Chain-of-Thought Prompting Elicits Reasoning in Large Language Models

Jason Wei,Xuezhi Wang,Dale Schuurmans,Maarten Bosma,Brian Ichter,Fei Xia,Ed Chi,Quoc Le,Denny Zhou
2023-01-11
Abstract:We explore how generating a chain of thought -- a series of intermediate reasoning steps -- significantly improves the ability of large language models to perform complex reasoning. In particular, we show how such reasoning abilities emerge naturally in sufficiently large language models via a simple method called chain of thought prompting, where a few chain of thought demonstrations are provided as exemplars in prompting. Experiments on three large language models show that chain of thought prompting improves performance on a range of arithmetic, commonsense, and symbolic reasoning tasks. The empirical gains can be striking. For instance, prompting a 540B-parameter language model with just eight chain of thought exemplars achieves state of the art accuracy on the GSM8K benchmark of math word problems, surpassing even finetuned GPT-3 with a verifier.
Computation and Language,Artificial Intelligence
What problem does this paper attempt to address?
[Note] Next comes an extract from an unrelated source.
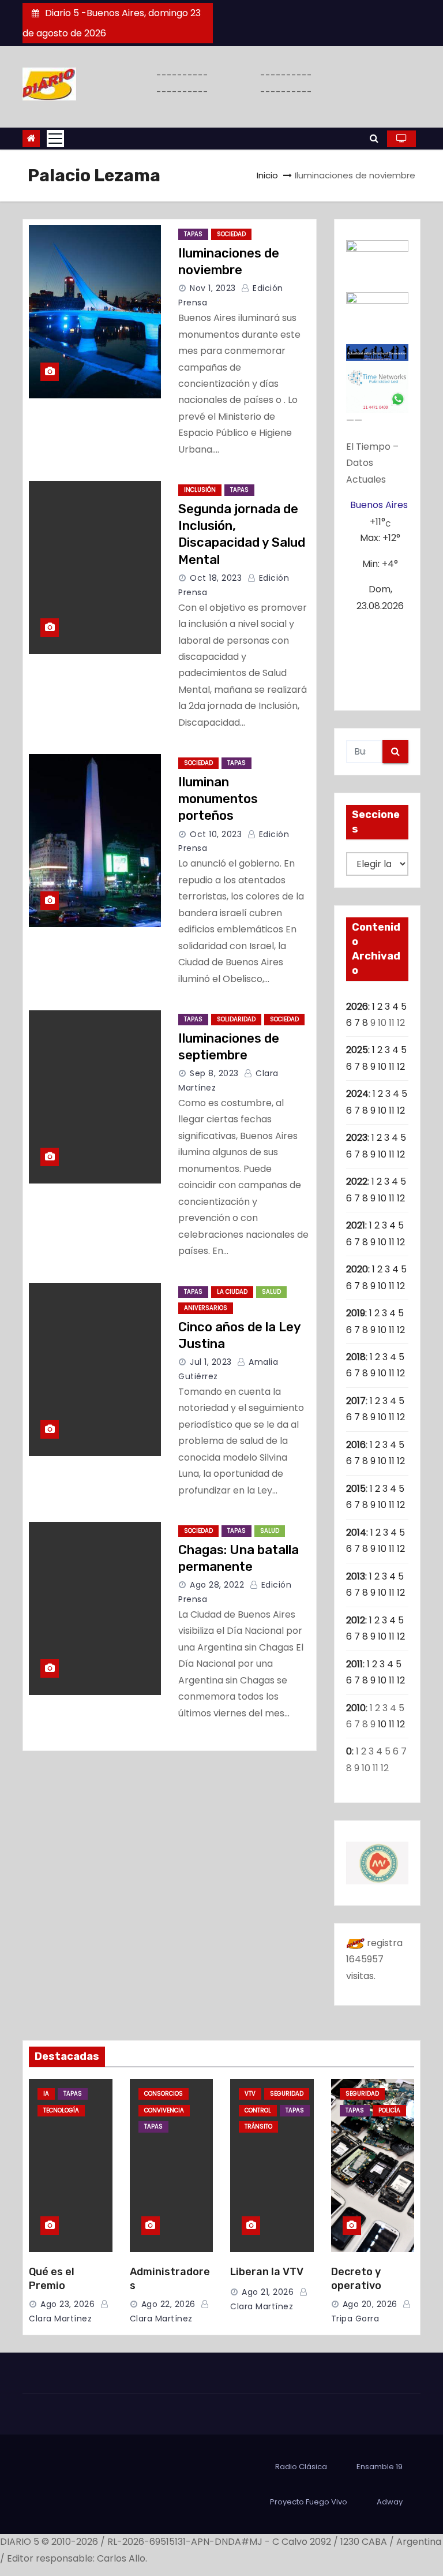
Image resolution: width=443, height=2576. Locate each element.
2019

The paper primarily explores how to significantly enhance the performance of large language models on complex reasoning tasks through a method called "chain-of-thought prompting." This method guides the model to perform complex logical reasoning by showing a series of intermediate reasoning steps. Specifically, the researchers demonstrated how, without additional training, simply incorporating a few exemplary chain-of-thought processes in the prompts can enable large-scale language models to excel in various tasks such as arithmetic, common sense, and symbolic reasoning. Experimental results show that for the PaLM model with 540 billion parameters, using the chain-of-thought prompting method can significantly improve the accuracy of solving mathematical word problems on the GSM8K benchmark, surpassing the fine-tuned GPT-3 model and previous best results. Moreover, this method is not only applicable to arithmetic problems but has also been proven effective in common sense reasoning tasks (such as the CSQA dataset) and symbolic reasoning tasks (e.g., letter concatenation and coin flipping problems). The researchers demonstrated through experiments that as the model size increases, the capability of chain-of-thought prompting also enhances, particularly in handling problems that require multi-step reasoning. In summary, the paper addresses the issue of how to enable large language models to better understand and execute complex reasoning tasks and proposes a simple yet effective method—chain-of-thought prompting—to significantly improve the model's performance on such tasks.